◆ SUPPLIED ENTRIES
□ □ □

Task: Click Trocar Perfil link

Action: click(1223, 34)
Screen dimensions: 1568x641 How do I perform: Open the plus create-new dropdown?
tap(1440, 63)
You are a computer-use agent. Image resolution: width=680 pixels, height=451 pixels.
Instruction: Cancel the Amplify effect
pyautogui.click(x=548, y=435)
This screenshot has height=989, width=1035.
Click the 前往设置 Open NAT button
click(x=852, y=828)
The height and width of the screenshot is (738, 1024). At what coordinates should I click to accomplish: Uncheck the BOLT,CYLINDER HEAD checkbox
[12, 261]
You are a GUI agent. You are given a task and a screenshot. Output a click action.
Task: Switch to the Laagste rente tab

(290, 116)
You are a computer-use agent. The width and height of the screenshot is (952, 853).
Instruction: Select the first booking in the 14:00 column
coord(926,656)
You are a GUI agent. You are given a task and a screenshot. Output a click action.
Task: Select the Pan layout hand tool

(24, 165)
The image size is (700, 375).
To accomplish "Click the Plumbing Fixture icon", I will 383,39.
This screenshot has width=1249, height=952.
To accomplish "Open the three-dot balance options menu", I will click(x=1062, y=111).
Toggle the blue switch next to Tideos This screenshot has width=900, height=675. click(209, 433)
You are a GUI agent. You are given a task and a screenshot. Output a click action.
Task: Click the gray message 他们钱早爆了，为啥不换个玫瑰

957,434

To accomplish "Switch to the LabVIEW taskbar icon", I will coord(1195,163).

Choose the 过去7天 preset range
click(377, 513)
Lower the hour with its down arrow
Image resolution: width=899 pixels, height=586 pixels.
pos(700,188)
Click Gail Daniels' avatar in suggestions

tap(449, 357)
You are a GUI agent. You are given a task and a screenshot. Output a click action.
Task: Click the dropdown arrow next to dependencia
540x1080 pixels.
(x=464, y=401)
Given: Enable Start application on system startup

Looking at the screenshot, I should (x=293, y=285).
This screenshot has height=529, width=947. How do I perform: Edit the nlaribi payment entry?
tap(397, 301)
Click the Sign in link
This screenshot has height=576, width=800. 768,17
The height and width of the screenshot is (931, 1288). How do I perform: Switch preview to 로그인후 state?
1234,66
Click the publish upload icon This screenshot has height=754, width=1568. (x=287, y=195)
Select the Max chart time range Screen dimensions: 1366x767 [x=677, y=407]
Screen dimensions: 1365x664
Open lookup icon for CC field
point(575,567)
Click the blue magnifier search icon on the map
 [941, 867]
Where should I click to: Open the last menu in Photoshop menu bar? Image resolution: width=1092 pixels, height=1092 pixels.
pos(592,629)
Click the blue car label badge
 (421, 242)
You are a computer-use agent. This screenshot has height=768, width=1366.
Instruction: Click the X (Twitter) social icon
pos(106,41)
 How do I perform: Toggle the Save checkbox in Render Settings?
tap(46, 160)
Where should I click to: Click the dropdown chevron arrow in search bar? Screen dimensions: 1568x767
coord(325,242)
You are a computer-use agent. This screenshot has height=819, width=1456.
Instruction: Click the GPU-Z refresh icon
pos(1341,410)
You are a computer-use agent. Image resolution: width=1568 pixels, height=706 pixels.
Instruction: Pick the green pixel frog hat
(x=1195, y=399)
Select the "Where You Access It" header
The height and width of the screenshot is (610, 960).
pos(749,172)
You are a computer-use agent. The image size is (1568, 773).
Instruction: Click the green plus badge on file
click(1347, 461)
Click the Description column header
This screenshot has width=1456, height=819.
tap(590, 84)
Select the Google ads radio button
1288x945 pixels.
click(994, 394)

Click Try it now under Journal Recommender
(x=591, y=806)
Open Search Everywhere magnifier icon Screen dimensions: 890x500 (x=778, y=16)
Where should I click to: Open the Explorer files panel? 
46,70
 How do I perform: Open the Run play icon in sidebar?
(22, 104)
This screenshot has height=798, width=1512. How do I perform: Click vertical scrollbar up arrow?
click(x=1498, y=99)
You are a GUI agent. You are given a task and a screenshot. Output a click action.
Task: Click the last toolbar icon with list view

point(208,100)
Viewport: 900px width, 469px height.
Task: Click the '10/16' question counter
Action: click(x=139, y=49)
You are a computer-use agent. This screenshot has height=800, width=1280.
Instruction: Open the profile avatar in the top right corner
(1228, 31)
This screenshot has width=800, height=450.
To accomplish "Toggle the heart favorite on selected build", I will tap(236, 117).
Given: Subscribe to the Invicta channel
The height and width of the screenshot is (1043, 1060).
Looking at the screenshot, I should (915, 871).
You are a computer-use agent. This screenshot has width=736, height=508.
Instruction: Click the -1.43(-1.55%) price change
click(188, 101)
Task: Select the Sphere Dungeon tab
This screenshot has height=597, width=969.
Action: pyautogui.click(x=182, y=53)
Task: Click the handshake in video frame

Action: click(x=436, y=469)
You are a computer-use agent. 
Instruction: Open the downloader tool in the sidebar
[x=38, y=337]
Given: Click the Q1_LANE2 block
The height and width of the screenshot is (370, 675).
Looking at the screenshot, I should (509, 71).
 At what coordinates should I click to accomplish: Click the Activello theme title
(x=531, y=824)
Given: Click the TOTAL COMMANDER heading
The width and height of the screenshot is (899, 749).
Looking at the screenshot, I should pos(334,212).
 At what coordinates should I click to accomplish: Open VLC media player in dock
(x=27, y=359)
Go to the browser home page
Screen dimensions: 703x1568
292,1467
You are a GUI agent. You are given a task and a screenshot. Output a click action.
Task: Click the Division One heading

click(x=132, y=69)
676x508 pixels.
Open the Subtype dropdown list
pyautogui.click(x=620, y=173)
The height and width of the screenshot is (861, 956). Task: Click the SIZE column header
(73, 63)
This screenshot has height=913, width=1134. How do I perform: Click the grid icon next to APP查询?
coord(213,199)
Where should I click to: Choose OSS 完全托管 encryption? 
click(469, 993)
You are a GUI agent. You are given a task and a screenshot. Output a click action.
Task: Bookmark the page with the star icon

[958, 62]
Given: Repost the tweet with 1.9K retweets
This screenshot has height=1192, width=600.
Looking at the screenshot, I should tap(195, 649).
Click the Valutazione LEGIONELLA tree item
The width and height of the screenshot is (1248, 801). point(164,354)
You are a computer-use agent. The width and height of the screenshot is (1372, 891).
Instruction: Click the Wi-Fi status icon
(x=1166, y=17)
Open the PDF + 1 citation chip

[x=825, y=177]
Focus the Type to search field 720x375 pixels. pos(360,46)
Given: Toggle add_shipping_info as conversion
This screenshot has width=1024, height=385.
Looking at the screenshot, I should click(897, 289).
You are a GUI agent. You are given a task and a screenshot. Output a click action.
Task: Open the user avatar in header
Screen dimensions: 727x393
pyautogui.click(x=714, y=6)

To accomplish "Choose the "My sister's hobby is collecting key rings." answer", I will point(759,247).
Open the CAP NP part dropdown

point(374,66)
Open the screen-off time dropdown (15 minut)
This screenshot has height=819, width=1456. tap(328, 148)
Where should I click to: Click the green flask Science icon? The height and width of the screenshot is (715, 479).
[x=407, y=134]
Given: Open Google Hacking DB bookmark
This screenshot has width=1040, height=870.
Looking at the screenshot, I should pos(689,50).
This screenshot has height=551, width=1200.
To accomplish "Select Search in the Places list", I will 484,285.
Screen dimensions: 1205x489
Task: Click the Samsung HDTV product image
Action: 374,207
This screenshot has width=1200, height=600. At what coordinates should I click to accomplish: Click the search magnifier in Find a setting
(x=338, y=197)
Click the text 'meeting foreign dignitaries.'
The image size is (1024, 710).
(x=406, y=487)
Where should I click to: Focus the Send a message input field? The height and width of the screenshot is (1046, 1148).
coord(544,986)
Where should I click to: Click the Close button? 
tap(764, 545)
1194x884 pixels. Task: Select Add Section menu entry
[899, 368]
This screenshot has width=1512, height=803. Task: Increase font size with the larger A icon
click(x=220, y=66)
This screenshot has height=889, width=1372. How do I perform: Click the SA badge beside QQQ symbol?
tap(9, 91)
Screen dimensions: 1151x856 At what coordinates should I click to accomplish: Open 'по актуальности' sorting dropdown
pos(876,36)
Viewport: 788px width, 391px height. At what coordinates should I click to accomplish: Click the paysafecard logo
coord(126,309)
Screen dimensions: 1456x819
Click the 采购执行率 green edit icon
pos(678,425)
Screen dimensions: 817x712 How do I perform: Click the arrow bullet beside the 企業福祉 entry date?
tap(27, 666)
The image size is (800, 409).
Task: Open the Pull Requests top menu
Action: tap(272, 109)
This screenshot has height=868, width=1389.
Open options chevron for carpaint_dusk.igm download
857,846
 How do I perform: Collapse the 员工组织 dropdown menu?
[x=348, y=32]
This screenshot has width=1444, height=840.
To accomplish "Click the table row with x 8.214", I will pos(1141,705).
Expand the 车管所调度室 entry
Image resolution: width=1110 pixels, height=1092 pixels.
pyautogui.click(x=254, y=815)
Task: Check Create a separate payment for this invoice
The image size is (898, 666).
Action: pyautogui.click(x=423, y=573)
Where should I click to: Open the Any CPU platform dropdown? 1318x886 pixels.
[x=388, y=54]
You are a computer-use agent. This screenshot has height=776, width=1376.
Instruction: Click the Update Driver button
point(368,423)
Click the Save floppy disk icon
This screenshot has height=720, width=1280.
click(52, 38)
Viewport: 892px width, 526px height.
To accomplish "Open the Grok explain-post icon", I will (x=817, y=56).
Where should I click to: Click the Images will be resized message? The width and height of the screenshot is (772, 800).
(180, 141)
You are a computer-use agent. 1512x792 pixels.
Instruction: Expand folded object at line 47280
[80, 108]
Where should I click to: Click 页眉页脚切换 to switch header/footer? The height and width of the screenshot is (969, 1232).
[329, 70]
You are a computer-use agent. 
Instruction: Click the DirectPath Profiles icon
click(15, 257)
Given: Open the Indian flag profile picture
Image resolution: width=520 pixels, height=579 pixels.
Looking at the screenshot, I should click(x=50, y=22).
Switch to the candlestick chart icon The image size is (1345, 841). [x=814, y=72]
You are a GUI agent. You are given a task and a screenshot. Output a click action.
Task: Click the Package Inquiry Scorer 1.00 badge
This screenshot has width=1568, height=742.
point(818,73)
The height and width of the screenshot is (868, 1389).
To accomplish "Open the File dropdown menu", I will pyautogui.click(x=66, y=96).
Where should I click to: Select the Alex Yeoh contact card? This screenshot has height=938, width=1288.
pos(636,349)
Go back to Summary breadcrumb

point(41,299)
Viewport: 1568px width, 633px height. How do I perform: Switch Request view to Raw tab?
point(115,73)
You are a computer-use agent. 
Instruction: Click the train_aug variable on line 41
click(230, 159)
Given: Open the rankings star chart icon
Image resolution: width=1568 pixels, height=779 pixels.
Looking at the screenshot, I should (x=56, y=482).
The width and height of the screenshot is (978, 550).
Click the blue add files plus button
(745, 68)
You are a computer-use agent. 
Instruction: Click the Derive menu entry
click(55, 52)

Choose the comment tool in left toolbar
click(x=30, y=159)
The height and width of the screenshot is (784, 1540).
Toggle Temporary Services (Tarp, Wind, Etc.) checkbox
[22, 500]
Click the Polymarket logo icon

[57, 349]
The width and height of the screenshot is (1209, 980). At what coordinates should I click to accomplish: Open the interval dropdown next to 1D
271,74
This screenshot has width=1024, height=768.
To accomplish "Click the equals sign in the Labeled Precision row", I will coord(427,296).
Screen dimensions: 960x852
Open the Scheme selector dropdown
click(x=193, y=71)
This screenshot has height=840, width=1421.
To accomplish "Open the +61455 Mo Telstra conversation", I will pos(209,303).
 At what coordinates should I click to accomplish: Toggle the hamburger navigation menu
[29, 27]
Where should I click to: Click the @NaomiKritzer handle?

□ □ □

◆ OBJECTIVE
Can you turn the part of the records that opens with the line containing "Given: Open the Indian flag profile picture" and closes with the line containing "click(x=30, y=159)", both included, into a JSON list of strings with one string per line and blank lines left out?

◆ EXERCISE SOLUTION
[
  "Given: Open the Indian flag profile picture",
  "Image resolution: width=520 pixels, height=579 pixels.",
  "Looking at the screenshot, I should click(x=50, y=22).",
  "Switch to the candlestick chart icon The image size is (1345, 841). [x=814, y=72]",
  "You are a GUI agent. You are given a task and a screenshot. Output a click action.",
  "Task: Click the Package Inquiry Scorer 1.00 badge",
  "This screenshot has width=1568, height=742.",
  "point(818,73)",
  "The height and width of the screenshot is (868, 1389).",
  "To accomplish \"Open the File dropdown menu\", I will pyautogui.click(x=66, y=96).",
  "Where should I click to: Select the Alex Yeoh contact card? This screenshot has height=938, width=1288.",
  "pos(636,349)",
  "Go back to Summary breadcrumb",
  "point(41,299)",
  "Viewport: 1568px width, 633px height. How do I perform: Switch Request view to Raw tab?",
  "point(115,73)",
  "You are a computer-use agent. ",
  "Instruction: Click the train_aug variable on line 41",
  "click(230, 159)",
  "Given: Open the rankings star chart icon",
  "Image resolution: width=1568 pixels, height=779 pixels.",
  "Looking at the screenshot, I should (x=56, y=482).",
  "The width and height of the screenshot is (978, 550).",
  "Click the blue add files plus button",
  "(745, 68)",
  "You are a computer-use agent. ",
  "Instruction: Click the Derive menu entry",
  "click(55, 52)",
  "Choose the comment tool in left toolbar",
  "click(x=30, y=159)"
]